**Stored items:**
• • •
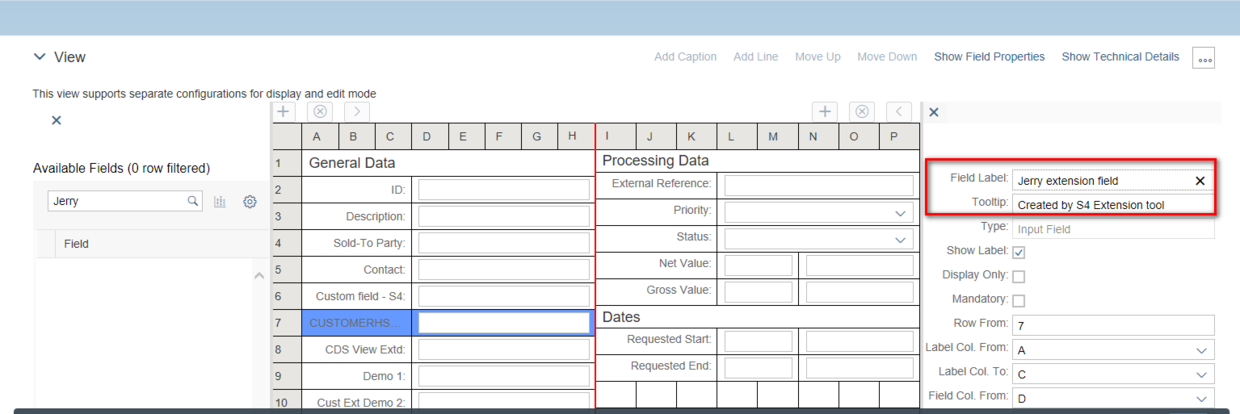This screenshot has width=1240, height=414.
Task: Click the remove icon above the Processing Data panel
Action: point(862,112)
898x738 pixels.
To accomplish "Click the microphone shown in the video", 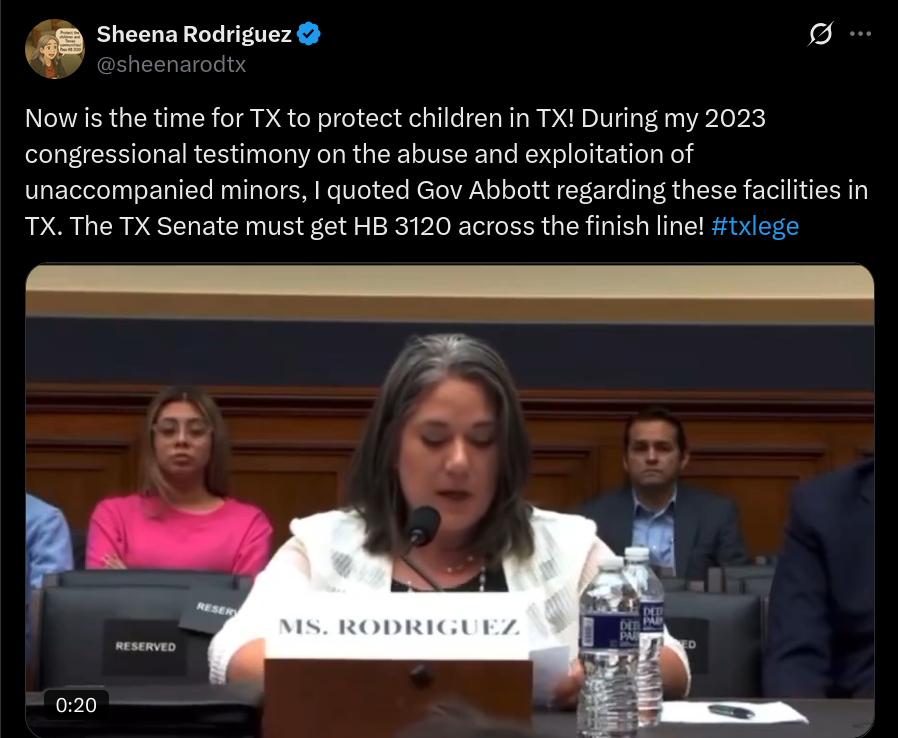I will pos(423,526).
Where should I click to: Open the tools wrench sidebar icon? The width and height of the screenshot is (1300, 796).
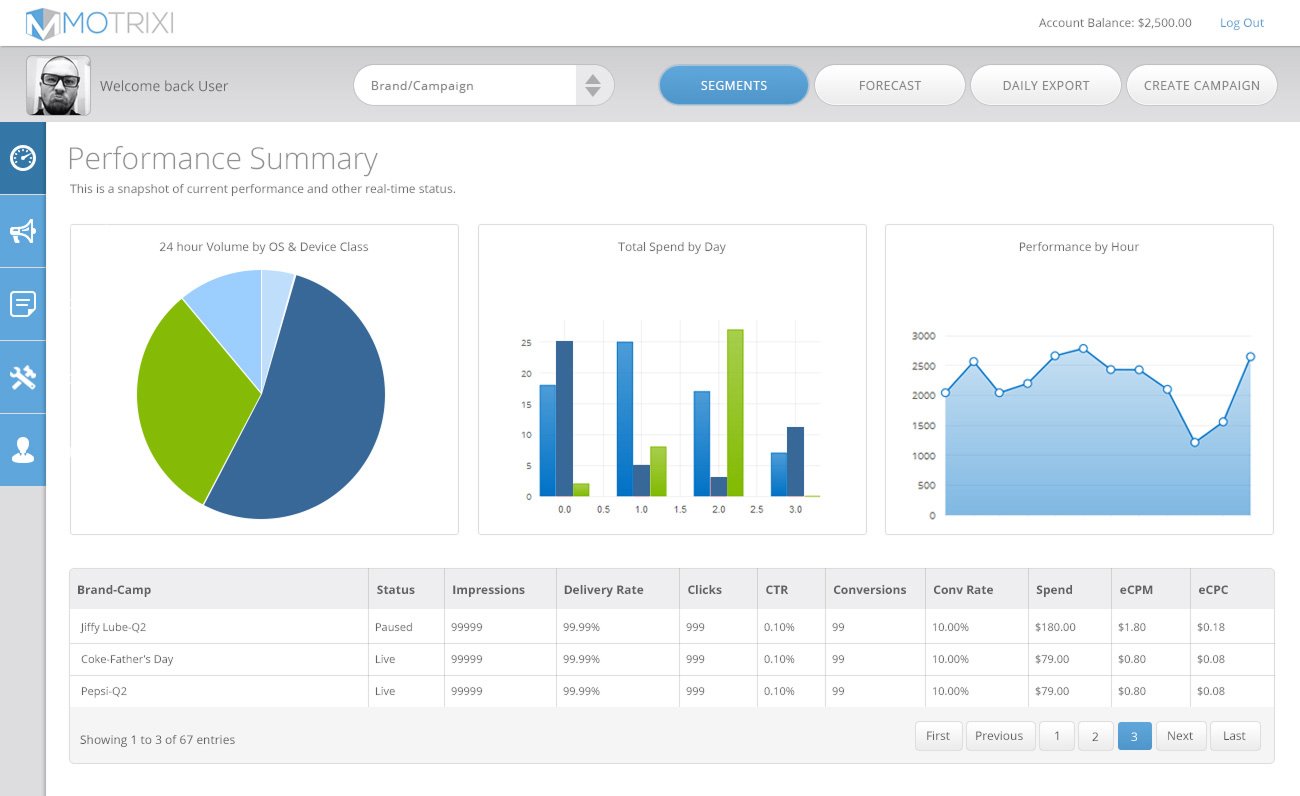click(23, 377)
• • •
**Assignment:** Restate word for word the lines from the line with "Where should I" to the last line of the records above, inclusive, and omit every picture.

**Answer box:**
Where should I click to: Open the tools wrench sidebar icon? The width and height of the screenshot is (1300, 796).
click(23, 377)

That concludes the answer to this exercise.